A panel from Japan’s Consumer Affairs Agency has advised Tokyo Electric Power Co. (TEPCO) that employee salaries should be cut by a minimum of 30% before increasing the rates of electricity for households. TEPCO’s current salary cuts stand at 20% for regular workers, and 25% for management. The utility company responsible for managing the Fukushima nuclear plant was also found to have tried passing on 48.7 billion yen (approx. $615.6 million) in yearly disaster costs to its customers in the form of increased fees.
The consumer panel’s final analysis stated that utility companies are able to make up their costs of generating and distributing electricity when appropriate management is used. Last year’s nuclear crisis was the result of TEPCO’s mismanagement, and its costs should not be included in the prices customers pay. TEPCO originally sought the approval of industry minister Yukio Edano back in May to increase electricity rates for homeowners by just over 10%. The Ministry of Economy, Trade, and Industry (METI) is the body that usually oversees any price increases from utility companies, but after last year’s disaster, public distrust for TEPCO and METI still looms large, which is why the Consumer Affairs Agency is making its voice heard.

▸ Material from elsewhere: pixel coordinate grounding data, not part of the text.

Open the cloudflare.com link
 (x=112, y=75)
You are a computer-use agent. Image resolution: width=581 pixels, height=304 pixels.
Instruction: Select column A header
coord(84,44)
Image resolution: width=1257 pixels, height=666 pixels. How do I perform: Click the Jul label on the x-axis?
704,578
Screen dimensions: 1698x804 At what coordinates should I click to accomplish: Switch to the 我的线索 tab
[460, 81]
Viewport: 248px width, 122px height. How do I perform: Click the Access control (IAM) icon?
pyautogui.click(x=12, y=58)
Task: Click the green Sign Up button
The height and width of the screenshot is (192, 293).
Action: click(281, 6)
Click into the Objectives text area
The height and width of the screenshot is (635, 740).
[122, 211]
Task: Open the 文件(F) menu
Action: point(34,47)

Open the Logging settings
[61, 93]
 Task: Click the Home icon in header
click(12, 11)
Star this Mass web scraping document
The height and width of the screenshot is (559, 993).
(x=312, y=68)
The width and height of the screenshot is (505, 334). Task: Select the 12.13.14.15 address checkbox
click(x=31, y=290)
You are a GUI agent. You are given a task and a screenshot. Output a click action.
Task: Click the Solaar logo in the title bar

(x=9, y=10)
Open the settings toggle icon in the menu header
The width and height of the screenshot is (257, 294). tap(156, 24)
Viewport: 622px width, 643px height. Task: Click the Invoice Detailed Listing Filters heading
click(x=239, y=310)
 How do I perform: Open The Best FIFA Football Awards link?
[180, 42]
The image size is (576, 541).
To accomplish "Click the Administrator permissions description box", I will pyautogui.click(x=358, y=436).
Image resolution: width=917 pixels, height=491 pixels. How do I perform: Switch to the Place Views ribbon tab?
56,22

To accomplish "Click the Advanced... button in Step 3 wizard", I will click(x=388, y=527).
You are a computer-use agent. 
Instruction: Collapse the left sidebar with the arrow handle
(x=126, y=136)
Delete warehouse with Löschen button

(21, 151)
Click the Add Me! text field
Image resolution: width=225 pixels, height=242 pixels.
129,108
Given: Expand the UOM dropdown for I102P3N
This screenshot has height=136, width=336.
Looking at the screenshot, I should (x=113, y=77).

The utility company had originally hoped to raise the electricity rates by this month, but it remains unknown when the government will make its decision. Members of the consumer panel feel METI is being too soft on TEPCO, as evidenced by the quick approval of the 20% and 25% pay cuts. Representatives from METI have also commented that TEPCO should be able to pass on the disaster costs to its customers, in order for the company to remain stable.